Hey, I even did some research! And one can quibble, in that the divisions between the parties were somewhat one-sided at times. But it's too difficult to figure out the percentages in every case when there were fewer than 100 senators, so I just let my comment stand. Interesting that some of the very earliest Senates had "Republicans" in them, but of course these weren't the same as the Party of Lincoln. Whigs and Free Soilers had much more interesting names!
Apropos of this post on Samizdata about identity theft, I opined:
Checking your credit card accounts on the internet should be reducing the scope and frequency of ID theft. I used to go over my account every thirty days, when the paper came. Nowadays I look at all my accounts at least every other day.
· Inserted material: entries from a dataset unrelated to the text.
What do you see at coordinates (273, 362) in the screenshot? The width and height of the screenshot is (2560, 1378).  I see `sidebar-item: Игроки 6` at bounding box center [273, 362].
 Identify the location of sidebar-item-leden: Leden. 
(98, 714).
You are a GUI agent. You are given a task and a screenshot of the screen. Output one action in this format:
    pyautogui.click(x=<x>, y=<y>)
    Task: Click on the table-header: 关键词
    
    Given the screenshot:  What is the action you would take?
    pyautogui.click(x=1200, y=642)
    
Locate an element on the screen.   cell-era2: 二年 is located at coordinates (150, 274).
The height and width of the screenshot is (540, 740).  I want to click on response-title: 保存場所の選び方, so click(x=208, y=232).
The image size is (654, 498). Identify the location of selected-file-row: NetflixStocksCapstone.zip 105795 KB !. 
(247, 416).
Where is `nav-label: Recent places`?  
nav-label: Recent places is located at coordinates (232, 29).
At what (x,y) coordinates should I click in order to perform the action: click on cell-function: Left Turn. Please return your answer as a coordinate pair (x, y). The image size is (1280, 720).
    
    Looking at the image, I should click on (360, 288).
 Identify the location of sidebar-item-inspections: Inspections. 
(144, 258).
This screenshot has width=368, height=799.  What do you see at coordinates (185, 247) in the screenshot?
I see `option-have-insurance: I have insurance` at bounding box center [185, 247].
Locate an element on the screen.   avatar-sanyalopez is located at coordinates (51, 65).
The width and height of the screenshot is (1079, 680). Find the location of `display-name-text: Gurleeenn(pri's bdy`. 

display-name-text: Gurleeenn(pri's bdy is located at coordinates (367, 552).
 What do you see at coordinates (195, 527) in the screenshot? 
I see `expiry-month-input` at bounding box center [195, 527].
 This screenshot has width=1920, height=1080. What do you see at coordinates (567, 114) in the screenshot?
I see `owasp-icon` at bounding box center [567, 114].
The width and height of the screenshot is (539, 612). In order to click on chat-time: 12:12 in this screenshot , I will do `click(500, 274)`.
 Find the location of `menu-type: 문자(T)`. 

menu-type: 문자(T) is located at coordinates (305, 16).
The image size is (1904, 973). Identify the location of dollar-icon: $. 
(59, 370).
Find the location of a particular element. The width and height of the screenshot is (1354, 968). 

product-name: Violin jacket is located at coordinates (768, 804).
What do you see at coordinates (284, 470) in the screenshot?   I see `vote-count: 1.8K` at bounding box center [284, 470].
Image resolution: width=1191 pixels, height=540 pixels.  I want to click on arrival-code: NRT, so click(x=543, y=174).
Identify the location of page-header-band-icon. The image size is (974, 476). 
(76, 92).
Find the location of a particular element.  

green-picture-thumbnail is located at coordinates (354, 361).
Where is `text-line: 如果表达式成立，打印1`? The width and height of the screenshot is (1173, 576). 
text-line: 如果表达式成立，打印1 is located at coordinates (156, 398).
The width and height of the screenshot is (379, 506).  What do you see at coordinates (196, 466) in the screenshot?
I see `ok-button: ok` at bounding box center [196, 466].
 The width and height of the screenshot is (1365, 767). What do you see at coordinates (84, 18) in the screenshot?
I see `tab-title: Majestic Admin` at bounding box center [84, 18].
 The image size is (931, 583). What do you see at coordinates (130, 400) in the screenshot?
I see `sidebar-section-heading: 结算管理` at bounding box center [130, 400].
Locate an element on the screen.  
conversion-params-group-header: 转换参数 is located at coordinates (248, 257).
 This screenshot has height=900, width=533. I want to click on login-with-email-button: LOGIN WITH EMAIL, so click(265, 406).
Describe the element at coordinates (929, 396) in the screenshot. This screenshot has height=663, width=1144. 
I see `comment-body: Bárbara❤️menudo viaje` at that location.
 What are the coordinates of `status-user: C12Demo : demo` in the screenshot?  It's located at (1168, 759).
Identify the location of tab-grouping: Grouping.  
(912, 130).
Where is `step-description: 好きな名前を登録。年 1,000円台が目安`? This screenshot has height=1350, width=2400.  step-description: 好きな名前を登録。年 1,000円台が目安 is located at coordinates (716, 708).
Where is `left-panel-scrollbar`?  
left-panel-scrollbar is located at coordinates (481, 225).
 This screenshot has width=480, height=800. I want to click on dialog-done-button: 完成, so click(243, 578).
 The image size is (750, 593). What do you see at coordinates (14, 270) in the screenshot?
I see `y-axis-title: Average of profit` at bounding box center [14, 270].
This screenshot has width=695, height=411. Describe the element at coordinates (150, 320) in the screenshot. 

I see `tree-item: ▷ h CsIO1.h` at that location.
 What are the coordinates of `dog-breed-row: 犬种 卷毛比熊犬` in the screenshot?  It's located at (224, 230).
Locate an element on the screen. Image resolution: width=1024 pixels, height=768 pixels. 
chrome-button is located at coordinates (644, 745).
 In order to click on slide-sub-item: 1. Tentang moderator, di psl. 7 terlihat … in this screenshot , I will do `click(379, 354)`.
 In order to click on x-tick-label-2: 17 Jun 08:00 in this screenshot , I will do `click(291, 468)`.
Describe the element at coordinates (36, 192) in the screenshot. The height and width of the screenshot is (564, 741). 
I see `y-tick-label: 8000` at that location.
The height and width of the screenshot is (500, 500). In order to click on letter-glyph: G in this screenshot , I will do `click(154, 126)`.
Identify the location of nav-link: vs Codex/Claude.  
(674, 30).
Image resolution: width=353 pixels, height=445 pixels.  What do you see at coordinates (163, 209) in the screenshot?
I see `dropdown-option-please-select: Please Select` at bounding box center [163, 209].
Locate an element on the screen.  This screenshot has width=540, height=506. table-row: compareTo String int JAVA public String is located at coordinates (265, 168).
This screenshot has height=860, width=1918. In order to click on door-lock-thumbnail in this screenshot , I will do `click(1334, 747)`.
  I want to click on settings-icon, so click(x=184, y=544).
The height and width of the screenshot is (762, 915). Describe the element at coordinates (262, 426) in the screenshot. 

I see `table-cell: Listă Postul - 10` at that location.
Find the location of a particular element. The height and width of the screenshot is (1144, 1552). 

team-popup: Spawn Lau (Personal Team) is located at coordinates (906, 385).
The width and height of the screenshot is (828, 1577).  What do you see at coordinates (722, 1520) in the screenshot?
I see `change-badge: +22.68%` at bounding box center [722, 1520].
If anything suspicious were to happen, I'd know it right away. And at least in the US maximum liability is really low if you catch problems right away. That has changed for the better. Debit cards are still a problem, though. And I do wish Wachovia would stop sending those credit card checks in the mail. Not that there's enough headroom in my cc accounts so I should worry much!
In response to this post on Dailypundit, I observed:
Uh oh. I'm agreeing with Quick and LT on this one. If they come for your cigarettes and you don't do anything it won't be long before they come for your guns. And then it's your butter. Now there's a slippery slope!
Odd, though. One reason some do-gooders don't want to push the $280 billion penalty is that they don't think it will be enough, that the smokers will just pay up. But then of course the govt. will come up with some other excuse to impose another, more drastic penalty. Why do we have that darn "no tobacco" clause in the Constitution, anyway? How did that get in there? And why didn't those evil tobacconists do something like put warning notices on every pack of cigarettes long ago?

I seem to be in a totally sarcastic mood today. Maybe because it was 52 degrees this morning, I saw my breath on my walk into work and I'm feeling great!